Yeah this kind of outlook cannot be healthy.
No, people are scared about the climate NOW. Over the past few years the daily lives of many hundreds of millions of people has started to become impacted by climate change. Things have noticeably gotten worse.

People aren't depressed about something which could potentially happen about some point in the future, people are depressed about something that is actively happening right now - and only getting worse.

The tweet in question isn't so much depressed about what's happening, but about what's not happening: the fact that a lot of people are still not taking this seriously, and nothing is being done to address this.
Show me something so terrible now as to overshadow the incomprehensible beauty of our existence on Mother Earth and I’ll show you an anxious/obsessive/depressive neurosis.

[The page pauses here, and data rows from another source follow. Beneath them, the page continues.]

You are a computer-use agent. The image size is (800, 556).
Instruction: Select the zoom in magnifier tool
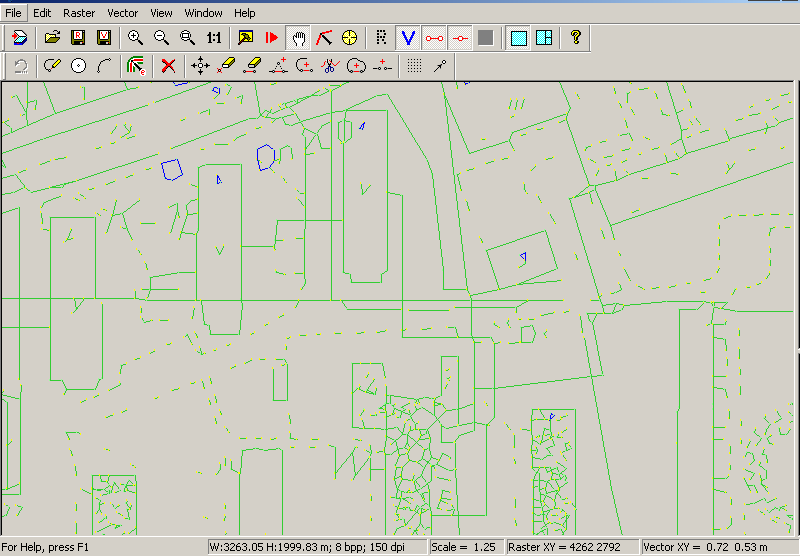(135, 38)
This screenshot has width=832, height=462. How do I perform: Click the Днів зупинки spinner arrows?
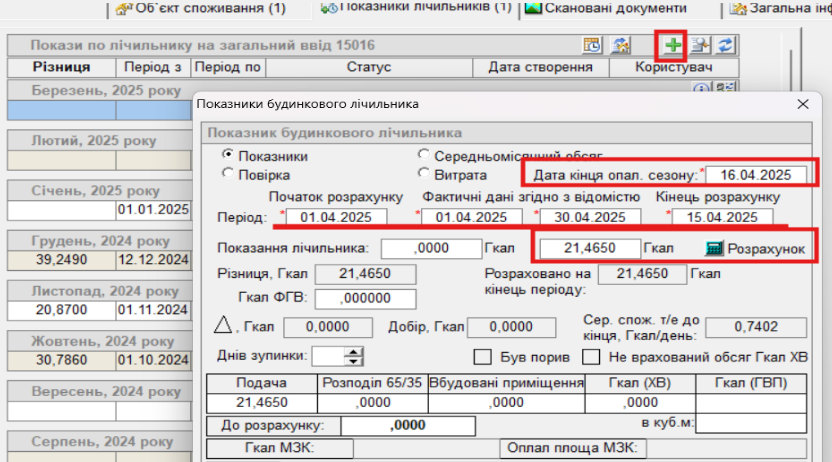(x=354, y=356)
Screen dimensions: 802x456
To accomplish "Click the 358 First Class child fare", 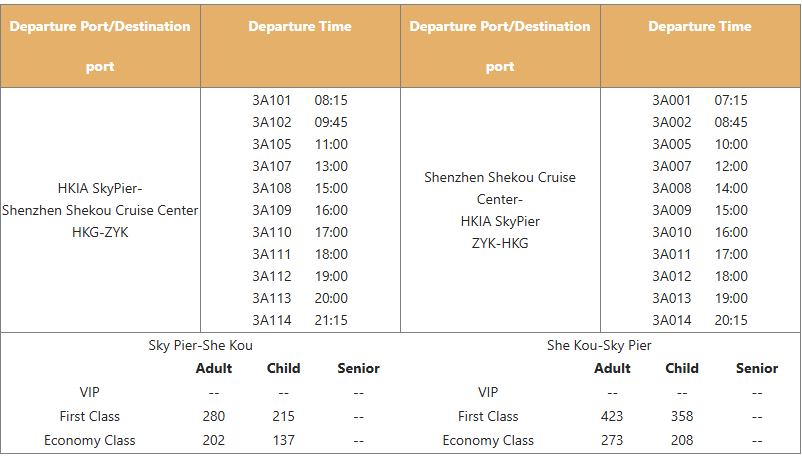I will tap(682, 416).
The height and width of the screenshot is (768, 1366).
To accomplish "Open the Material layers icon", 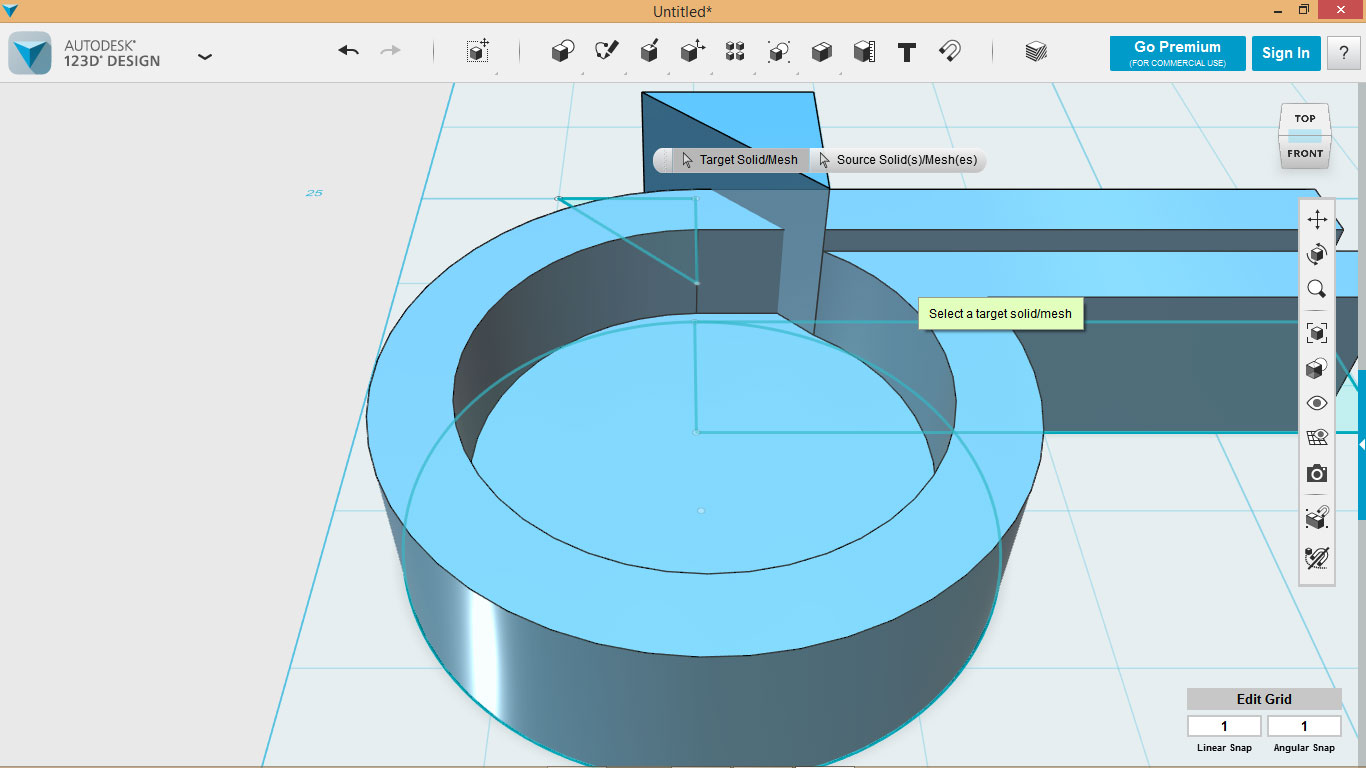I will 1036,52.
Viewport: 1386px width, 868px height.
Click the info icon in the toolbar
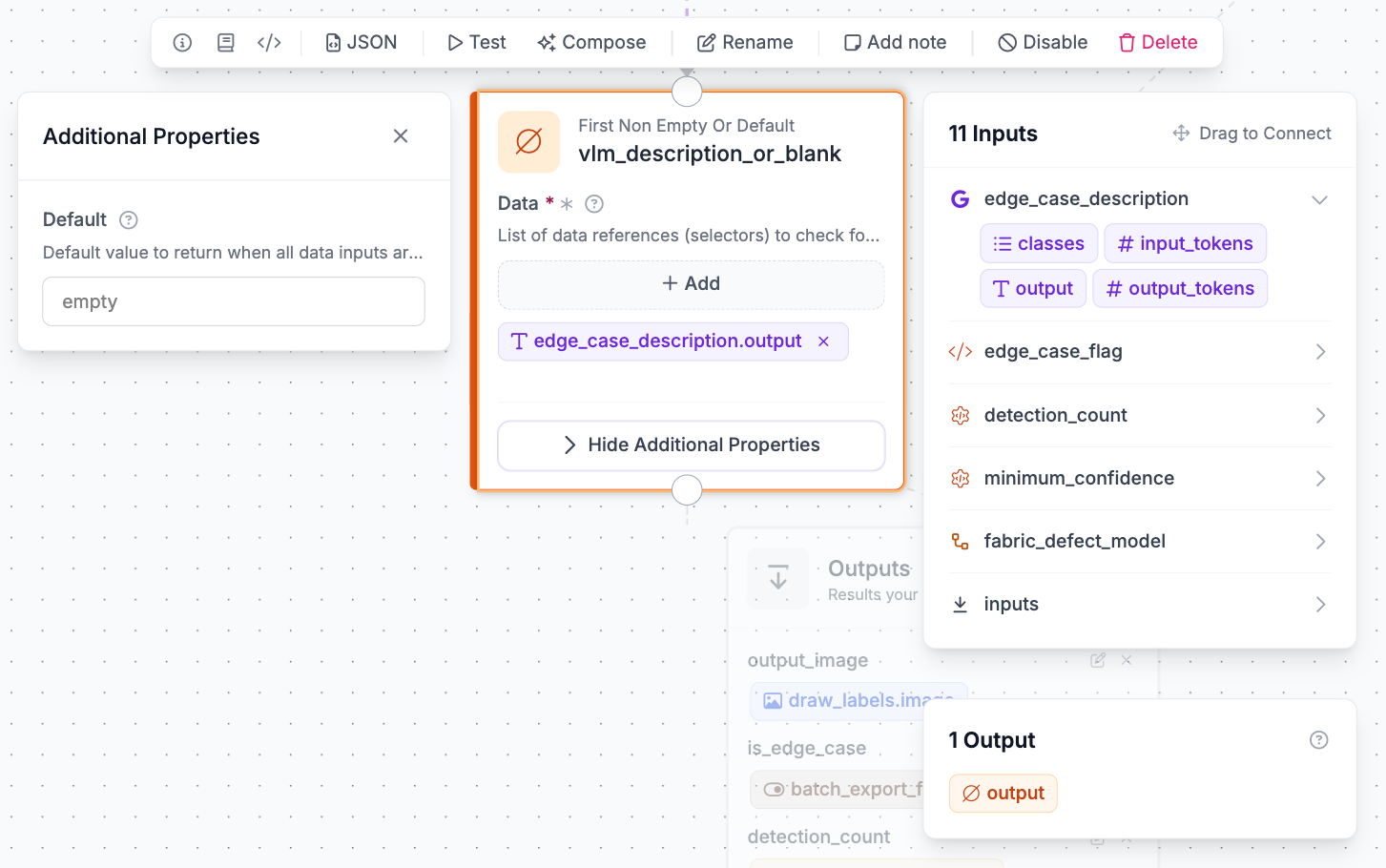point(182,43)
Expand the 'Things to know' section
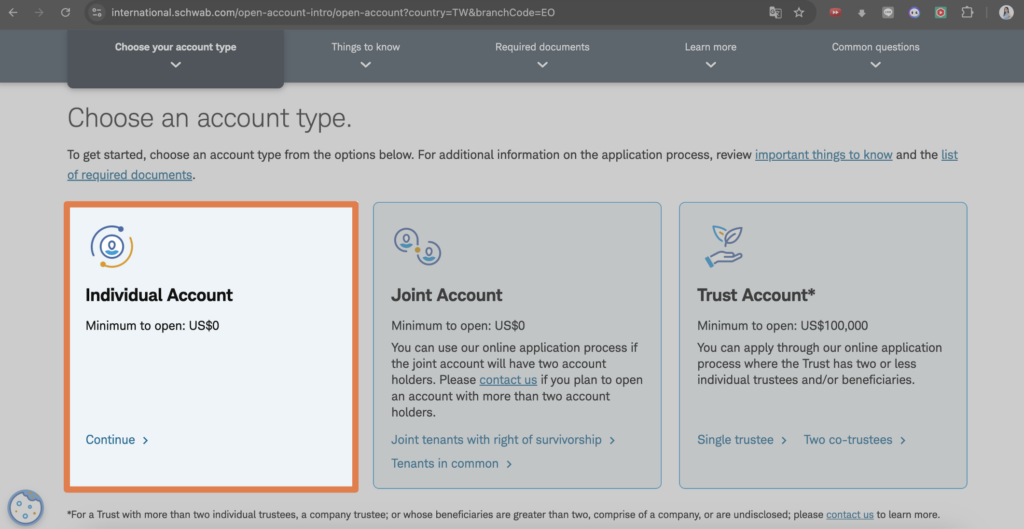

No one’s going to be around forever, might as well enjoy it while you’re here. Being depressed benefits nobody, least of all the environment.

Wildfires in Portugal have been out of control for almost a decade. The country has been in a technical drought situation for the past 6-8 years I think. This year there wasn’t enough water so a lot of small gourmet olive oil producers were not able to sell any stock.

The fantasy of not being worried only exists in cities I think and it’s totally divorced from what’s happening in food production. Ask any farmer in southern Europe if they’re worried they’ll tell you they were worried 10 years ago.

I'm scared of the climate present, terrified of the climate future. Anything less than panic is irrational.

Fortunately, I have David Roberts' Volts podcast talking me off the ledge. He covers many of the efforts to build our fossil fuel free economy. Most are super clever. Cat nip for hackers. Highest recommendation.

https://www.volts.wtf

> Anything less than {fear so strong as to prevent reason and logical thinking} is irrational

That’s an impressively eloquent caricaturization of the neurosis. Being able to state it so plainly leaves me to wonder if you’re being facetious about the whole thing.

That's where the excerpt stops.